‘Are you happy?’
It’s a key question, asked of the four dancers in Didy Veldman’s new production The Happiness Project – an approximately 70-minute show that comes to Theatre Royal, Winchester on November 10.
The Dutch-born choreographer was formerly a member of Rambert Dance, among other companies. She then went on to carve out a successful career as an international dance-maker based on the Continent. Having relocated to the UK for the past two and half years, Veldman is this month launching her company Umanoove with a piece that takes as its theme Western society’s search for fleeting pleasures and deeper fulfilment.

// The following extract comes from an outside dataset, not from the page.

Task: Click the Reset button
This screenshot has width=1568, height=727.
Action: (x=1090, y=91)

Speaking briefly at the opening performance of the production’s current tour, which occurred last week at the Jerwood Dance House in Ipswich, Veldman said she spent about six weeks developing the piece with a top-notch cast: Dane Hurst (winner of two Critics’ Circle National Dance Awards), Hannah Kidd (a nominee for the same awards, the current roster of which has just been announced), Mathieu Geffre and Estela Merlos. Between them this quartet has worked for and/or with Richard Alston, Phoenix Dance Theatre, National Dance Company Wales, Shobana Jeyasingh, Mark Bruce, New Movement Collective, Rambert and many other choreographers and companies in the UK and abroad.

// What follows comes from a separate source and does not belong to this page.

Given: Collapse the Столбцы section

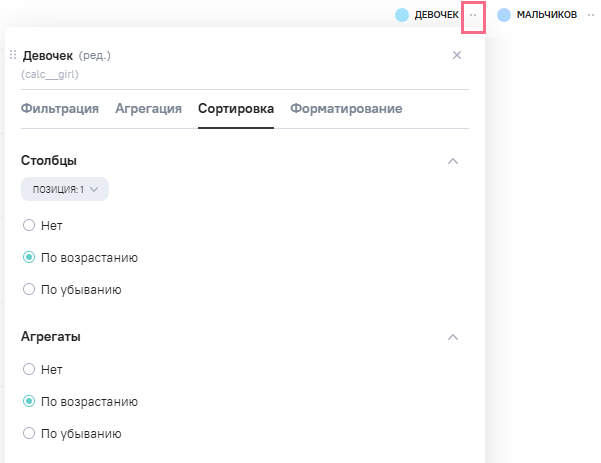Looking at the screenshot, I should (x=453, y=161).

Aural alert: the show’s score, an alternately brooding and urgent mix of live and recorded music, is by the Romanian-born violinist Alexander Balansecu. The man himself slips about among the dancers as a constant presence, instrument in hand and ready to fuel moods and actions. Balanescu’s ‘sound’ is proper contemporary-classical, so don’t attend expecting to bop along to Pharrell Williams’ popular upbeat anthem…
Working with the designer Kimie Nakano, and lighting expert Ben Ormerod, the joint pursuit of Veldman’s creative team was ultimately to devise a dance-based work that, in her words, tries to shed some light on what happiness is and how it manifests itself in human beings. Or, as she put it, ‘How do we deal with it? How do we achieve it, or crave it, or sometimes buy it?’
As a long-time dance-watcher I appreciate Veldman’s ambitions with the work – a chamber-sized series of shape-shifting vignettes that can seem by turns amusing, wondrous or, occasionally, shallow. Perhaps inevitably, given such broad and elusive subject matter, The Happiness Project may not reveal anything definitive about what happiness is or means or the lengths we go to acquire it. There are also passages that are maybe too busy and vague, or facile and trivial, while over-all it possibly lacks some of the keen and sometimes messy complexities I associate with being alive.
But there are nevertheless felicities dotted throughout. These range from the sounds that Balanescu produces (as well as his genuinely interesting stage persona as a somewhat lumpen-looking middle-aged man in a jaunty hat), to the treasure chest-like boxes used as a main prop (along with a pretty expressively free-floating, ambiguous plastic sheet), to the confident and fresh unit formed by four truly fine movers. Each dancer has his or her moment and, in some cases, more than one. I was especially taken with Hurst’s intense, honest and self-questioning delivery of text and motion when replying to the show’s key question. Merlos, meanwhile, made virtually everything she did matter to me, whether swooping through the air while being held aloft by the two men, slinking closely round Balanescu as he plays, enjoying a delicate duet with a symbolically half-empty (or is it half-full?) glass of water or simply, and temporarily, placing a plastic bag with a smiley face on it over her head. Her sensitive intelligence continually shone through – qualities that at times glimmer in the performance as a whole.
So, did The Happiness Project make me happy? In part, yes. It might do the same for you. Catch it while you can.